How to Avoid Losing Money on Freight ChargesWritten by Neal Willis
Ecommerce sellers, especially those selling heavier items being shipped on pallets, face the difficult challenge of accurately quoting and billing customers for freight charges. Because consumers typically pay for online orders at checkout with a credit card and the transaction is closed out once the card has been processed, sellers have no easy way to go back and recoup additional money from a customer for charges that weren’t originally billed at the time of sale.
Perhaps the shipper failed to realize a delivery requirement or didn’t request a particular service on the bill of lading, or the consignee may have requested a service at the time of delivery without the shipper knowing. Either way, ecommerce sellers will sometimes lose money on sales when they’re left with a balance due for services rendered by the carrier that weren’t factored into and billed to the customer in the original selling price at checkout.
Unless the consignee (or other party) has a specific agreement in place with the delivering carrier, the carrier does what’s necessary to deliver a shipment and bills the shipper for the services and equipment utilized to do it. Regardless of who is to blame or why, the shipper remains responsible for the freight charges and can be stuck with having to pay for something that could have been avoided had accurate information about the shipment been obtained up front. This is where understanding your customers comes into play. Knowing your customers and their delivery requirements is a vital component to accurately quoting freight and avoiding unexpected freight charges.
Shippers can best avoid added freight costs with accurate shipment information, which includes accurate weights and dimensions of the freight, including its packaging, as well as any special delivery or equipment requirements and the correct freight class and commodity classification code(s).
Another key component to accurate freight quoting and billing involves shippers educating their customers on freight and the shipping process, which means making sure their customers understand such things as what differentiates a commercial and non-commercial delivery, when they will need to request a lift-gate and/or inside delivery and what constitutes a limited access site, among other things.

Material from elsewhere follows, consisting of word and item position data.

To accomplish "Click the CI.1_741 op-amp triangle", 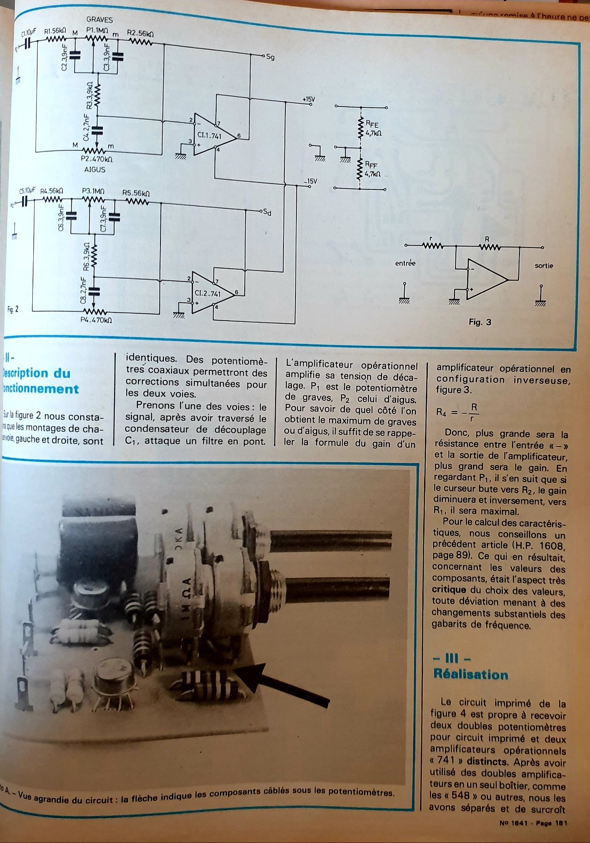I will (212, 135).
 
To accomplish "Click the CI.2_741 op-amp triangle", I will (210, 292).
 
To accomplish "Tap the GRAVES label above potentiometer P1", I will (99, 20).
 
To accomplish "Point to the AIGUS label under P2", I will (95, 170).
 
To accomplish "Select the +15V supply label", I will (308, 99).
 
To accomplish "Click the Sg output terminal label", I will (270, 57).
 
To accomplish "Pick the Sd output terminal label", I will (267, 212).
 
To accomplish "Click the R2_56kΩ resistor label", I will (140, 34).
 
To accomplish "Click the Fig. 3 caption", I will (480, 322).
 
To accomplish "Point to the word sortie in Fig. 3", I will (543, 265).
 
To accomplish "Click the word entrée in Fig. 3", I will (405, 263).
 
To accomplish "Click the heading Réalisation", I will (471, 674).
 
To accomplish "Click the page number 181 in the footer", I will (560, 823).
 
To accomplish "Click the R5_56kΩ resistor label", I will (136, 193).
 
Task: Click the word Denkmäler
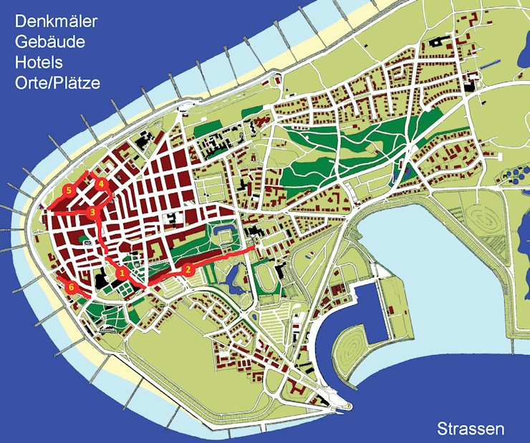(56, 21)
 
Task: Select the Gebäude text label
(49, 42)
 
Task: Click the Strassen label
(471, 429)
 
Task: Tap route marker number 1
(122, 273)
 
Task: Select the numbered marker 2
(188, 269)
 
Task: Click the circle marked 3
(92, 212)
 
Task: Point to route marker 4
(101, 184)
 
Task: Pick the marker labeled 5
(68, 190)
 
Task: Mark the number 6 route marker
(71, 287)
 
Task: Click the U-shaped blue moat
(223, 233)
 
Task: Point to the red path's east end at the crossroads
(255, 249)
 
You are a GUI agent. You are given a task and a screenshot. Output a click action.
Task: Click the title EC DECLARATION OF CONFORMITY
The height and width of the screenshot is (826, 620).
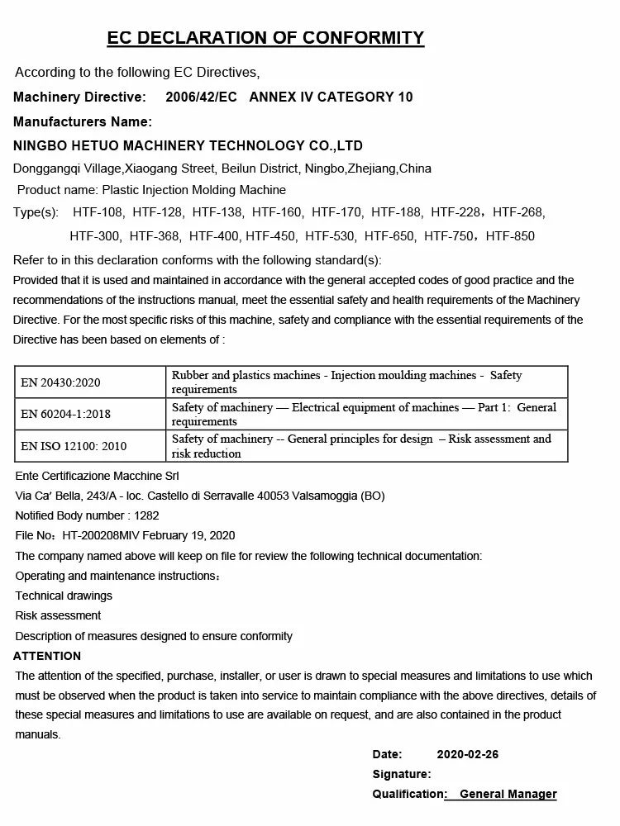[x=265, y=37]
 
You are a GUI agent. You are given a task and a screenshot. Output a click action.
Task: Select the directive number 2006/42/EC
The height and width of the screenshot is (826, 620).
[x=201, y=97]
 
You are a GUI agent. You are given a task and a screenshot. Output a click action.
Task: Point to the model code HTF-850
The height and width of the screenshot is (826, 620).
[x=510, y=236]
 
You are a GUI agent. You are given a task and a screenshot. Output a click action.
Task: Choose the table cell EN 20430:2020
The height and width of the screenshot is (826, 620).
[x=60, y=382]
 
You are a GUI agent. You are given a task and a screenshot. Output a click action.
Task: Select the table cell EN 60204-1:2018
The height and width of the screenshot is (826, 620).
[x=65, y=414]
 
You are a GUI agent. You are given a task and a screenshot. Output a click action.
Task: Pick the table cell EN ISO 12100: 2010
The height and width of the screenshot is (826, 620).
[x=74, y=446]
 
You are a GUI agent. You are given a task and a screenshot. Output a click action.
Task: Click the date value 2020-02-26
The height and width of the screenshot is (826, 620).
[x=467, y=754]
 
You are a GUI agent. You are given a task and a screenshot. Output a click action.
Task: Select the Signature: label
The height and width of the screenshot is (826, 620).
[x=401, y=774]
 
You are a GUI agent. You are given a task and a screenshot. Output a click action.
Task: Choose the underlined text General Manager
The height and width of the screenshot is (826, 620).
[x=508, y=795]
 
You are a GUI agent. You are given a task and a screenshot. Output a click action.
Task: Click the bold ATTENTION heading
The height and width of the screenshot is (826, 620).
[x=47, y=656]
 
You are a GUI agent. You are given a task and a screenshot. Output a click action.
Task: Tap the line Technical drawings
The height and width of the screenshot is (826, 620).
[x=64, y=596]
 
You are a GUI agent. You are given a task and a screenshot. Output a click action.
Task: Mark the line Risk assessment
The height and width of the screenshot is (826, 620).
[x=58, y=615]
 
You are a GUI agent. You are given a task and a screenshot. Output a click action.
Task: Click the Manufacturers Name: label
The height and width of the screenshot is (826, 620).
[x=83, y=122]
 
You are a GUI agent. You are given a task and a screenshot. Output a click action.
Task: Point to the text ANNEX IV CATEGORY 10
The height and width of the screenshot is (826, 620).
[x=331, y=97]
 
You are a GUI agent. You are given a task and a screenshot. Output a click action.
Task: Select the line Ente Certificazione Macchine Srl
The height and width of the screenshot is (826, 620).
[x=97, y=476]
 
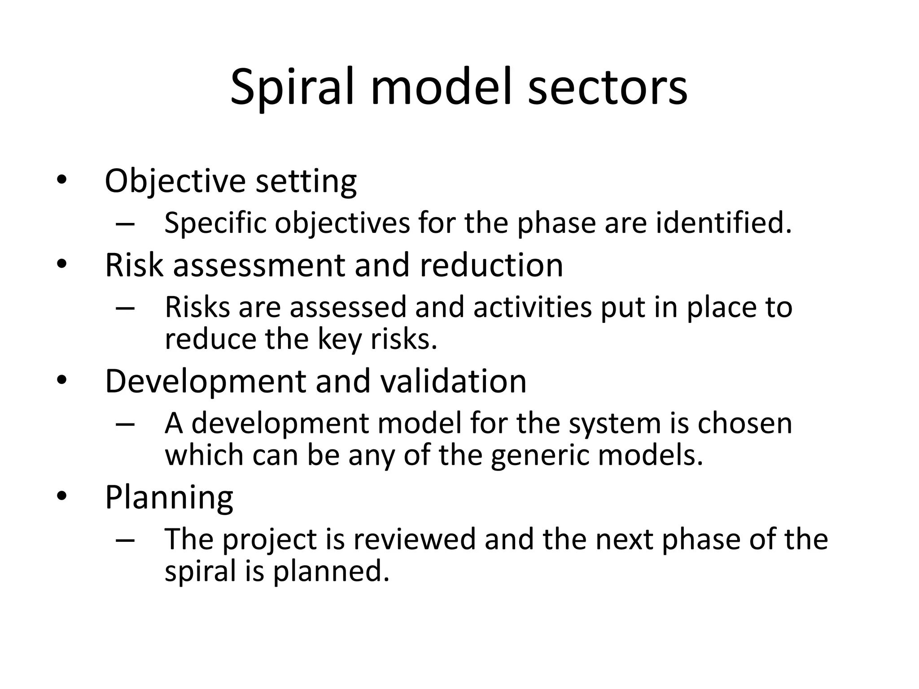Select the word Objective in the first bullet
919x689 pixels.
click(x=175, y=181)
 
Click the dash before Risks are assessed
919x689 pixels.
click(x=125, y=308)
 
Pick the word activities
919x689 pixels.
click(x=532, y=308)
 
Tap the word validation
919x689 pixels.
click(x=453, y=381)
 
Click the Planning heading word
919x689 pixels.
click(x=169, y=497)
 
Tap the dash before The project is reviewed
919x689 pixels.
click(x=125, y=540)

Some shippers may think they can recuse themselves of liability for unforeseen freight costs by writing verbiage on a bill of lading (BOL) that states something along the lines that any charges not previously requested or authorized per the bill of lading are to be billed to the consignee (or other party). The use of such language, however, does not protect them from being billed by the carriers for additional charges.
Even if carriers could bill another party for the added services, the accounting problems that could potentially result from splitting up freight bills between two parties is a nightmare to think about, not to mention the fact that there’s really no good way for a carrier to tell at the time of delivery if a consignee already has pricing and/or credit in place, which could mean totally different rates, etc.
Having correct shipment information and delivery requirements and relaying that information to the carrier is ultimately the best practice for improving freight quoting accuracy and avoiding unexpected freight costs. If your shipment information is not accurate, it can drastically affect the rate you end up paying should the carrier catch and decide to correct the invoice. Carriers are increasingly using dimensional machines to inspect freight and check for accurate weights, measurements and classes, and the information that these machines yield is nearly undisputable.